> PROBLEM DETAILS: Every line that includes the word "section" needs to be copied from the listing.

· · · · · · ·

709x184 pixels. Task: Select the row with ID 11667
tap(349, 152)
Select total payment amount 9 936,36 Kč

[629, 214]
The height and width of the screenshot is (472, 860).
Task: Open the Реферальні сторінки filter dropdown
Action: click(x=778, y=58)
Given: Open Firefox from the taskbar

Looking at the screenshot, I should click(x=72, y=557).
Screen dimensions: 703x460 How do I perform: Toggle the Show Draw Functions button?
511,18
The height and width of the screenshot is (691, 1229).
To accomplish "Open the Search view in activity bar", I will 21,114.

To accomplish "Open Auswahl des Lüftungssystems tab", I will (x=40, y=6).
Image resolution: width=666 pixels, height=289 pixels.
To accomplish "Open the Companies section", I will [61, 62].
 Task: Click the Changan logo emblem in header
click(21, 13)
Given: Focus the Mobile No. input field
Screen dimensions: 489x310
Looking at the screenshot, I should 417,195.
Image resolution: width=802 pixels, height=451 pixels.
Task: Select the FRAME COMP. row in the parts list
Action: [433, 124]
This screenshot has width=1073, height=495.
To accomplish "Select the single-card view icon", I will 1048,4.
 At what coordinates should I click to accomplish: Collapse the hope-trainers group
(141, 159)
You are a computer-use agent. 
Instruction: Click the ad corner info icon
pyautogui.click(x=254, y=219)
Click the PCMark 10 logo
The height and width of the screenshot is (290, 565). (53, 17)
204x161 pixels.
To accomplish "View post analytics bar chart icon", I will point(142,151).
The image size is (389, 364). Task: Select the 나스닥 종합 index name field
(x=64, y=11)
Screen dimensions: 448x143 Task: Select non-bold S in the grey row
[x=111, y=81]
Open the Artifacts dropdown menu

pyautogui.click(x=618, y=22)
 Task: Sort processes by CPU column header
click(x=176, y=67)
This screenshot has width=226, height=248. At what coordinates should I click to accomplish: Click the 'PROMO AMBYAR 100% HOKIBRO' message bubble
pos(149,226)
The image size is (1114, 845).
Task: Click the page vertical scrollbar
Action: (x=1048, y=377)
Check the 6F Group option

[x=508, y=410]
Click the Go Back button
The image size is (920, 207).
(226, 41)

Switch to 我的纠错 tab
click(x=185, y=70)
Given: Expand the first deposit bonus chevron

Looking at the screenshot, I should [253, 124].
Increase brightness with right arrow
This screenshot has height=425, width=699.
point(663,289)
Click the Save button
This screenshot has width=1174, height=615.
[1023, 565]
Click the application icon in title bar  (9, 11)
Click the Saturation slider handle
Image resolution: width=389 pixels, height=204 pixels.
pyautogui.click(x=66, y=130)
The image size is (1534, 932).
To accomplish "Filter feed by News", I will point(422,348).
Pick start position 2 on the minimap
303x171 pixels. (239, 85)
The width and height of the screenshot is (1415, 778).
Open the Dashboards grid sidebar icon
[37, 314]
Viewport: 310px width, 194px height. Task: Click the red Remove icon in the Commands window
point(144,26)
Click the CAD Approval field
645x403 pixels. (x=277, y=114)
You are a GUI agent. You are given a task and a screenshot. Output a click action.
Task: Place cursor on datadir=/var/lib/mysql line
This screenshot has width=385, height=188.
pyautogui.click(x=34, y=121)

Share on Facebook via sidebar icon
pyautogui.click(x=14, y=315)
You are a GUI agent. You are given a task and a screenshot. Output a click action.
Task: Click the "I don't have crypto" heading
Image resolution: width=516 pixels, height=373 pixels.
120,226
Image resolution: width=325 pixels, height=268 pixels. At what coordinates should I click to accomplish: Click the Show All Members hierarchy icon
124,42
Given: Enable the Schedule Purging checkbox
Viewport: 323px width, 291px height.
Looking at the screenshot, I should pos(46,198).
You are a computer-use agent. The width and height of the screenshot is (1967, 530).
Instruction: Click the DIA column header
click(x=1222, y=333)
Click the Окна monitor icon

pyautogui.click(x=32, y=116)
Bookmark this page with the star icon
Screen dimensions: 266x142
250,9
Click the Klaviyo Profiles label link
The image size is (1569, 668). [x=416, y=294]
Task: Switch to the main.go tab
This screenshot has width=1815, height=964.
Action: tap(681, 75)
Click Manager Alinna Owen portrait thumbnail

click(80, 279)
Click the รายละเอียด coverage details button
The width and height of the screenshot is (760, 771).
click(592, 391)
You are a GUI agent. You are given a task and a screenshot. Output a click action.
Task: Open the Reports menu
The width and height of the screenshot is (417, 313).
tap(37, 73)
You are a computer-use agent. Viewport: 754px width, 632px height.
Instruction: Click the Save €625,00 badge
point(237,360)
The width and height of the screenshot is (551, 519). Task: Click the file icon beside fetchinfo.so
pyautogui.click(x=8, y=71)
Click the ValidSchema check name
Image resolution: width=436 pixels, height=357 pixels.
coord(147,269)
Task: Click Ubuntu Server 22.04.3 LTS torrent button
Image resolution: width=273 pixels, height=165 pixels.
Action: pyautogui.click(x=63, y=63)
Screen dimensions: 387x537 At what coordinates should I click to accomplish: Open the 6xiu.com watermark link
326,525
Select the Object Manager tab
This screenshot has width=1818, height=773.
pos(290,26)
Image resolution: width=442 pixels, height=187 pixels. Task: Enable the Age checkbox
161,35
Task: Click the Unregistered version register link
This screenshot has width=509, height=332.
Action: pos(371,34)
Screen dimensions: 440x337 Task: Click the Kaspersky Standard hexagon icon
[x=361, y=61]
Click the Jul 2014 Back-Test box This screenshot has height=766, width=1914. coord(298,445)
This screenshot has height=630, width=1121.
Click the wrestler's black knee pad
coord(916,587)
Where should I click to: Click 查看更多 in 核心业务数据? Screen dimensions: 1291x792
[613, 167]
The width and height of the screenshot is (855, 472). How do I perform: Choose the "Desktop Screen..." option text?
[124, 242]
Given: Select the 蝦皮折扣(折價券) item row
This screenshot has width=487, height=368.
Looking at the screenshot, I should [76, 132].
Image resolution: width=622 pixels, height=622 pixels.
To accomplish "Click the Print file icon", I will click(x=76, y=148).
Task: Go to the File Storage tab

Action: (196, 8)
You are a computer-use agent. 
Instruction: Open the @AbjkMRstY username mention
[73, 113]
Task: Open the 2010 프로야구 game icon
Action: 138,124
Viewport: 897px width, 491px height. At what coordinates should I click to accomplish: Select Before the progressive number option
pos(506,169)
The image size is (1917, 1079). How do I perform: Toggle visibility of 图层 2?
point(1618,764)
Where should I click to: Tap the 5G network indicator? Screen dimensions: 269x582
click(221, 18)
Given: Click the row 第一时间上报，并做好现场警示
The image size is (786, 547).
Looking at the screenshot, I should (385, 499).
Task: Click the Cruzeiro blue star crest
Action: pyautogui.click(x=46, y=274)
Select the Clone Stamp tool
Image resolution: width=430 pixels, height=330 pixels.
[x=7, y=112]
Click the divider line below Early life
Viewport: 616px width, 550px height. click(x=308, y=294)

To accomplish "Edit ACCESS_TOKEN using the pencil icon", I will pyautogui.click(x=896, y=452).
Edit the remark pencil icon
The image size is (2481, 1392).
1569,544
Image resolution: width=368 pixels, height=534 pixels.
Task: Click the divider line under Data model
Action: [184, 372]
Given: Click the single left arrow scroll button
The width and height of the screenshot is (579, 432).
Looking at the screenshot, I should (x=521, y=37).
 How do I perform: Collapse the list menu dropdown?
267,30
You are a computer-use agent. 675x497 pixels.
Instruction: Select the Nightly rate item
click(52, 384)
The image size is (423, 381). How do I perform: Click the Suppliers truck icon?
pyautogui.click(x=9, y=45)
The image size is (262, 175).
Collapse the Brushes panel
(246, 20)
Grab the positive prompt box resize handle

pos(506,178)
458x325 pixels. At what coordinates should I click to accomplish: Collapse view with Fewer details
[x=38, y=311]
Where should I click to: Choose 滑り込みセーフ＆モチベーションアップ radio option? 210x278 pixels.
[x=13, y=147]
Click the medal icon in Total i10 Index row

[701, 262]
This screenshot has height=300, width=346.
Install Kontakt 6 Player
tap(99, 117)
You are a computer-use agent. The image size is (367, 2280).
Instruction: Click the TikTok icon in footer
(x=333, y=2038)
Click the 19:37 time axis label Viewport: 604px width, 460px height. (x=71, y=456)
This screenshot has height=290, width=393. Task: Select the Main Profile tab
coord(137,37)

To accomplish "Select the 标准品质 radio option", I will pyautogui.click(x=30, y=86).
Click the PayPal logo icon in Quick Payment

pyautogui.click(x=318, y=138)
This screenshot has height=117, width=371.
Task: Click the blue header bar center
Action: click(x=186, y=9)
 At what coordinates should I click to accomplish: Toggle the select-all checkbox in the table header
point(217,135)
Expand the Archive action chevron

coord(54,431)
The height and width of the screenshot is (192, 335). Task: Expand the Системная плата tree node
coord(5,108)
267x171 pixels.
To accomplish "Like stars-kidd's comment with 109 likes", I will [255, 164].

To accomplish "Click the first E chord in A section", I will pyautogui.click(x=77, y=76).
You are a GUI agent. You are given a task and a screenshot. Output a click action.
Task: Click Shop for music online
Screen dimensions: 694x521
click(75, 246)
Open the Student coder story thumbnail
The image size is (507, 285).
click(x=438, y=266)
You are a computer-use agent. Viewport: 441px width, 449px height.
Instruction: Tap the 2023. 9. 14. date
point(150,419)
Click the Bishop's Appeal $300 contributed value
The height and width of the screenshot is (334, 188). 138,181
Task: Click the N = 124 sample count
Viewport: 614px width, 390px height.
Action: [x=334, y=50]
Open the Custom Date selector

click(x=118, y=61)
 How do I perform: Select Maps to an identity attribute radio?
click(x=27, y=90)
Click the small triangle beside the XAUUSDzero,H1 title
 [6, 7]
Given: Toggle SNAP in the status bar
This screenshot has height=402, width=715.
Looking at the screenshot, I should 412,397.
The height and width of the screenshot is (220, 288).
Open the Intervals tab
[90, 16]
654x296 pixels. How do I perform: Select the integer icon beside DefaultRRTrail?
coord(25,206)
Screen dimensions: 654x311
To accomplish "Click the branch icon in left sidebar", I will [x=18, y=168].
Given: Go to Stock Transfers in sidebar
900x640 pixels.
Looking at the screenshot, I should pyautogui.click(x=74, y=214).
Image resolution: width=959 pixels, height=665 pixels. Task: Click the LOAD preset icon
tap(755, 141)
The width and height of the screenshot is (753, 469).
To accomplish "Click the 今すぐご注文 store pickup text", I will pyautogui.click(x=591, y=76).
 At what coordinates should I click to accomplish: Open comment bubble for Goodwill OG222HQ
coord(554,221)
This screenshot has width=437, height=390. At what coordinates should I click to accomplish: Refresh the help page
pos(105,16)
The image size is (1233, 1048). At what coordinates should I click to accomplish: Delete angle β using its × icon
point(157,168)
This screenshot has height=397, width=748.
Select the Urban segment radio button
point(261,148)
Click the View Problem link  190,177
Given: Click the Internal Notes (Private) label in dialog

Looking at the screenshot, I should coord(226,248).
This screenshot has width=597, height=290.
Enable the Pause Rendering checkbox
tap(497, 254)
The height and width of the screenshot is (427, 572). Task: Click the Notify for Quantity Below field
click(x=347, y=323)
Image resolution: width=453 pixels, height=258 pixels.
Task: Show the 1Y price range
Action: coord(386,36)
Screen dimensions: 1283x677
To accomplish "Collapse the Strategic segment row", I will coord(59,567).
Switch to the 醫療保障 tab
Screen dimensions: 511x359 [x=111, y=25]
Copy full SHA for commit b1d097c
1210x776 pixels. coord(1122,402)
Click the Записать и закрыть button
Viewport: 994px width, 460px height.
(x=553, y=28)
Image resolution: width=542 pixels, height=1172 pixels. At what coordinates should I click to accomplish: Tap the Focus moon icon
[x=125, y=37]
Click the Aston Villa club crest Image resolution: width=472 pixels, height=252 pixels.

· · · · · · ·

> WRITTEN RESPONSE:
To accomplish "Open the Companies section", I will [61, 62].
To accomplish "Click the first E chord in A section", I will pyautogui.click(x=77, y=76).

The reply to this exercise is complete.